+++ Study text +++
Apes, at least great apes are among the “almost human” animals. This “almost” has turned them into a surface onto which humans project their ideas of what it means to be human. At the beginning of the 20th century the chimpanzees Consul and Meshie lived among humans as humans and came to consider themselves human. Antonia Baehr and Latifa Laâbissi adopt their own apish identities – with no guarantee for historical accuracy. Hairy and morally free, insolent and shameless, these two human monkeys occupy Nadio Lauro’s visual installation, which is roughly and casually nested away from the stage in quiet little corners of theatres and museums. From two leather limousine seats, whose furry innards gradually spread into the room, Consul Baehr and Meshie Laâbissi exhibit themselves for 3 1/2 hours at a time while the audience is free to come and go. A human being is an ape for human beings. Or: two human figures act as apes that act as humans for humans. They lose control and regain it by training each other. They zealously learn know-hows and don’t-know-hows. They sleep and lapse into apathy. They cannibalize poses, iconic dances, and stitch feminist slogans. Consul and Meshie represent hybrid figures that question the violence of assignations and make a mess in the categories of nature/culture, man/woman, and self/other.

Festival Day 3
06.10.

On 6 October, Claudia Bosse and the participants present the results of the lab each ought to move away from himself. otherwise the element of terror necessary to all recognition is lacking*. on aesthetic strategies of defamiliarisation, which is held from 2 to 6 October.

The lab opens up a space between artists and thinkers on artistic methods of defamiliarisation. Defamiliarisation as a strategy of shifting perspectives and constellations by means of specific aesthetic practices. Defamiliarisation as a (trans)acting recollection of phenomena, social realities or norms concerning art, politics, the body, the economy, knowledge, society. Defamiliarisation versus alienation: at the same time, we negotiated in the lab our roles as artists vis-à-vis institutions and politics, their modes of operation, their utilisation logics, their value creation.
+++
Action item:
Carry the festival program text further, picking up right after its final sentence. You won't need any of the lines.
+++ Information provided +++
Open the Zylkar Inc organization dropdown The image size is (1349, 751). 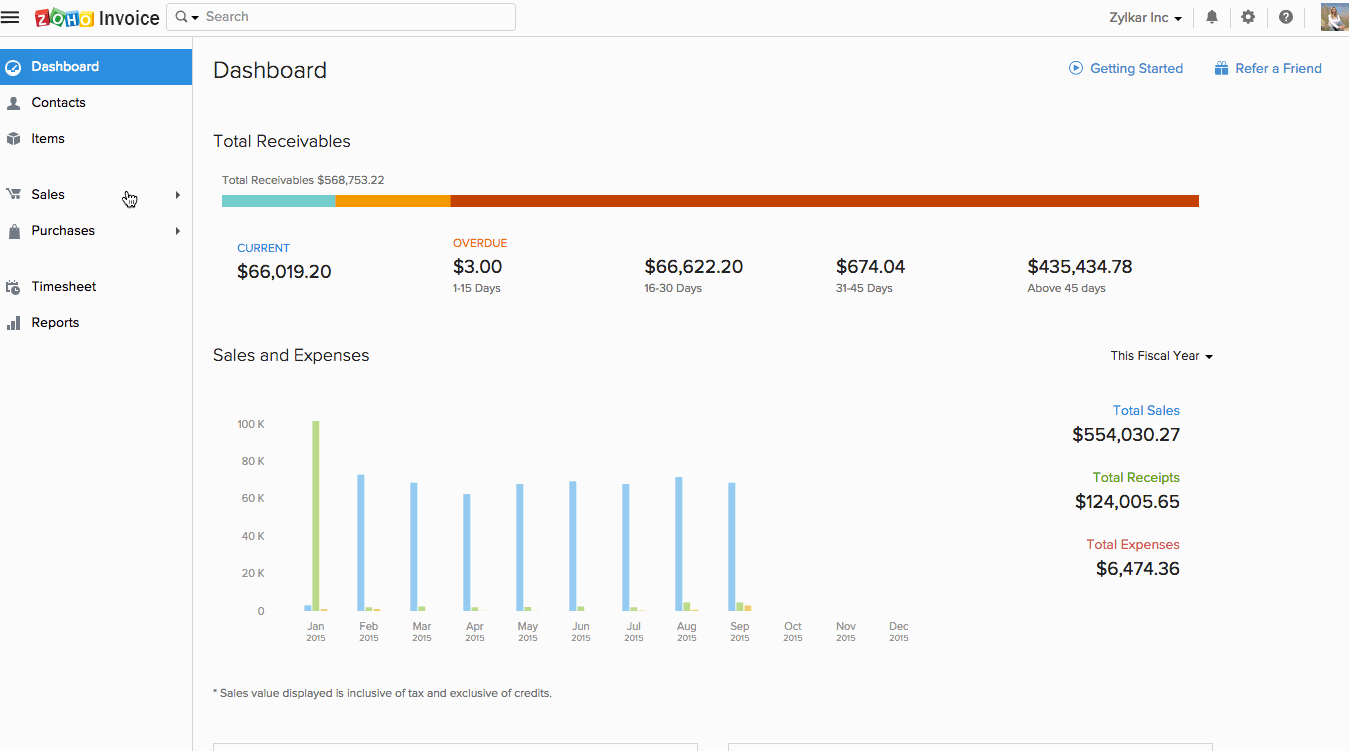[x=1145, y=18]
+++
Expected answer:
*Bertolt Brecht

Marina Vishmidt: Relatable Alienation – The Logic and History of an Idea

This presentation will intervene on the hypothesis that the role of the artist is distinguished by unalienated labour. This will proceed in three stages and a coda: 1. Outlining the difference between alienation and objectification; 2. What is alienated and what is not alienated about artistic labour?; 3. What is the role of exceptionality in the rule of the capitalist form of value more generally?


Kerstin Stakemeier: 
The Aesthetic Properties of Alienation

In (aesthetic) theories of the twentieth century alienation is thought of as the modern subject’s original sin: it signifies it’s separation from the world it capitalized. But alienation is much more than that: our alienation is our self-property. Kerstin Stakemeier investigates historical and contemporary lineages of aesthetic praxis which expose this self-property to dynamisms of self-expropriation, treating alienation not so much as an original sin but rather as a constitutive privilege.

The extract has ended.